Étape 3 — La machine à avis
Le volume d'avis compte, mais la régularité compte davantage. Vingt avis étalés sur l'année pèsent plus lourd que quarante obtenus en trois semaines, qui déclenchent au contraire une suspicion.
- Demandez systématiquement, à la fin du chantier, quand la satisfaction est à son maximum.
- Facilitez au maximum : lien court, QR code sur la facture, message préparé.

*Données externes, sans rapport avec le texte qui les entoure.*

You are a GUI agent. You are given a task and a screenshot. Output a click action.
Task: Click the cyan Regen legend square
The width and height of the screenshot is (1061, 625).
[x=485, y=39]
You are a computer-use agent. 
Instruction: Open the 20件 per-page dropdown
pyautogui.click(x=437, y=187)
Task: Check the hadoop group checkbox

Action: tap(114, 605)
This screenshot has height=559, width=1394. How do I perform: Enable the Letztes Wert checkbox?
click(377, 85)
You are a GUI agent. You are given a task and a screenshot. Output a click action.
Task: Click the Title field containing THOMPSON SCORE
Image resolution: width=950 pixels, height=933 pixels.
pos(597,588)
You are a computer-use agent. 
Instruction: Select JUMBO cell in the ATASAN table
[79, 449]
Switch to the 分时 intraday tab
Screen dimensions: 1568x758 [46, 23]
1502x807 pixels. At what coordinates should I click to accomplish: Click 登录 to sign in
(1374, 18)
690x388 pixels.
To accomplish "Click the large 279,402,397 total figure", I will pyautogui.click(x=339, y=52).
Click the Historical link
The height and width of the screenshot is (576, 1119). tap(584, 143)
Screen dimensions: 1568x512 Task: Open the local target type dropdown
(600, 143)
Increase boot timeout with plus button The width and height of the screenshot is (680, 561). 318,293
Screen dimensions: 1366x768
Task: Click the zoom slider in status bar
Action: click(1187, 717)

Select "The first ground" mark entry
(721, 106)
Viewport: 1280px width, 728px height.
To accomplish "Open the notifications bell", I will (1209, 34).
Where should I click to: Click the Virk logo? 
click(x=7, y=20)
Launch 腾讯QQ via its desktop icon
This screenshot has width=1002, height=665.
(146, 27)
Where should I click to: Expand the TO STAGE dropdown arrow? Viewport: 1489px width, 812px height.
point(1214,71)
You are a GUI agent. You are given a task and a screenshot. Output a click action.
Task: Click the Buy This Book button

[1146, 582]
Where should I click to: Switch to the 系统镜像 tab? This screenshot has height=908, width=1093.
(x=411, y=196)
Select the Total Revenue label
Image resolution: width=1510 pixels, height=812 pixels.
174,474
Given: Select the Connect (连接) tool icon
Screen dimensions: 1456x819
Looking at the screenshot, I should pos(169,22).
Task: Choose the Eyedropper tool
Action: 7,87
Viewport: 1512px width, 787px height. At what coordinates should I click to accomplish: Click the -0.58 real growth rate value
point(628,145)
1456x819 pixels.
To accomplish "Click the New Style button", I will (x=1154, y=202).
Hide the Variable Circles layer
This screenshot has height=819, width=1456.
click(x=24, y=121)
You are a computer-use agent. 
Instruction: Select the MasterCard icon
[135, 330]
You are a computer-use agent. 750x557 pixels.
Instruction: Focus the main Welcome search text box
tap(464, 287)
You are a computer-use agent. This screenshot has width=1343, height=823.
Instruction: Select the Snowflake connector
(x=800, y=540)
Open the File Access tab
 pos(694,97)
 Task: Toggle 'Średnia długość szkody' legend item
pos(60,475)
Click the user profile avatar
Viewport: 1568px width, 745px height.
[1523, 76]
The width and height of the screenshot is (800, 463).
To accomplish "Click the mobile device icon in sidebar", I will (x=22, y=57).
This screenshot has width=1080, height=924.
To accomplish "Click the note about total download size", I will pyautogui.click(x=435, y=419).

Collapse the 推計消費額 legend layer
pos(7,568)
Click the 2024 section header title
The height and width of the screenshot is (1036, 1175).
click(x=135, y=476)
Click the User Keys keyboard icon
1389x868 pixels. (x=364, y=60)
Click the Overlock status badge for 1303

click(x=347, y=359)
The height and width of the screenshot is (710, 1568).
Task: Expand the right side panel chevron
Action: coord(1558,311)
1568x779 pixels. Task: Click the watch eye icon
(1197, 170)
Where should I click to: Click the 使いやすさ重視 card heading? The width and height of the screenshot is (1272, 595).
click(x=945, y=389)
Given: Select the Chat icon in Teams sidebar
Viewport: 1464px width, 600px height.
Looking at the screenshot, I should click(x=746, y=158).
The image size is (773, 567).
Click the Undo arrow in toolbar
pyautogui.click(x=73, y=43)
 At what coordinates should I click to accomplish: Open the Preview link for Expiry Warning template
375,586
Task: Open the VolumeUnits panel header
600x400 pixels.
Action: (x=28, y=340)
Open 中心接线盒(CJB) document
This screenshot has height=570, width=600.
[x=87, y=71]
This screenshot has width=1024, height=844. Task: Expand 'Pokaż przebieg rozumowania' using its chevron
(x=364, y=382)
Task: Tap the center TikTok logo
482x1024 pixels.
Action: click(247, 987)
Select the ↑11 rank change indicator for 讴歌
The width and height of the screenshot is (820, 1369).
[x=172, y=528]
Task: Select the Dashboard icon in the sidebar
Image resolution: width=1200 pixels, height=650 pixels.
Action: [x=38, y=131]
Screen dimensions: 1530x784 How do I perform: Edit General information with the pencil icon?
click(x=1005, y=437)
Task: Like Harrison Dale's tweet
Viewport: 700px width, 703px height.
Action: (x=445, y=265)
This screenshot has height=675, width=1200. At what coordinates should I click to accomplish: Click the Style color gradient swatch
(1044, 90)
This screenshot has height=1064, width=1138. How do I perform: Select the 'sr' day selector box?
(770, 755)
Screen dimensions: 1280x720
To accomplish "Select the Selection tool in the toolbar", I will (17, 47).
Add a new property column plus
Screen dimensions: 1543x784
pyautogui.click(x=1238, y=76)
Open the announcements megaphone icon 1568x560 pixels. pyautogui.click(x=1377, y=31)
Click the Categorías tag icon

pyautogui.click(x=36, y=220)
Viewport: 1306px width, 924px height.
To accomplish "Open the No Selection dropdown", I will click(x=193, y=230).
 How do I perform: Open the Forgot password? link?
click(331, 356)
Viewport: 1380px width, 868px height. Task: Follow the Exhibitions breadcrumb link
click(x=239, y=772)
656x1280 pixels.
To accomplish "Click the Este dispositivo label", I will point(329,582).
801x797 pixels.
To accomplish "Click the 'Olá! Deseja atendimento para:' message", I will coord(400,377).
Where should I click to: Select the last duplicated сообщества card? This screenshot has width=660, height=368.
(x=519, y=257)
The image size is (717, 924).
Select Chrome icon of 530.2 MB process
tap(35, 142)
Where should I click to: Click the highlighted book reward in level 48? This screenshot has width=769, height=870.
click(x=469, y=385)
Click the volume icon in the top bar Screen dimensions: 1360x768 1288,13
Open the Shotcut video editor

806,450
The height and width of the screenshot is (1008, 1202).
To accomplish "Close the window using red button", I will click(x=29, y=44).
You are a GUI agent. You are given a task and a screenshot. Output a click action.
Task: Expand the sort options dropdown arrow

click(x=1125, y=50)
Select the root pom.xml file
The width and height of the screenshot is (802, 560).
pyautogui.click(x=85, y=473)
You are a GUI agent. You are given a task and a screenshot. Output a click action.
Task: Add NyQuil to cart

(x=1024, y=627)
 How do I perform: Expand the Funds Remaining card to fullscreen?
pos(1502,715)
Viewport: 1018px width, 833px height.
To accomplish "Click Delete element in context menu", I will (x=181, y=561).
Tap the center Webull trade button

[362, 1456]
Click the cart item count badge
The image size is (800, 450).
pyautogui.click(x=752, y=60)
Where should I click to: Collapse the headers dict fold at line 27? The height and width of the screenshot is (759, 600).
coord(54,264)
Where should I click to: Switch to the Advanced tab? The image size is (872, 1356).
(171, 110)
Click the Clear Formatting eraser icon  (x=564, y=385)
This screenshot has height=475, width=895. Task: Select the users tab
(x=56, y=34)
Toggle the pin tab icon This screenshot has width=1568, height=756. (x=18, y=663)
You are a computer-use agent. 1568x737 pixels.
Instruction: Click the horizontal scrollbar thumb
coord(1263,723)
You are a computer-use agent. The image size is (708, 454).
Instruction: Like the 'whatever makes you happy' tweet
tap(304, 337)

- Répondez à chaque avis, positif comme négatif, dans les 48 heures.
- Face à un avis négatif, restez factuel et proposez une résolution hors ligne.
- N'achetez jamais d'avis : le risque de suspension de fiche est réel, et la sanction juridique aussi.
Étape 4 — Les pages de zones
La fiche Google vous positionne autour de votre adresse. Les pages de zones vous permettent de ressortir dans les résultats classiques sur les communes voisines.
La condition est absolue : chaque page doit avoir un contenu propre. Une page dupliquée avec le nom de la commune remplacé automatiquement est identifiée comme telle et n'apporte rien — au mieux.
- Décrivez le contexte local réel : type de bâti, contraintes climatiques, particularités.
- Citez des chantiers réalisés sur la commune, avec photos.
- Mentionnez vos délais et conditions d'intervention spécifiques à cette zone.
- Reliez la page à vos prestations correspondantes par des liens internes.
- Limitez-vous aux communes où vous intervenez réellement.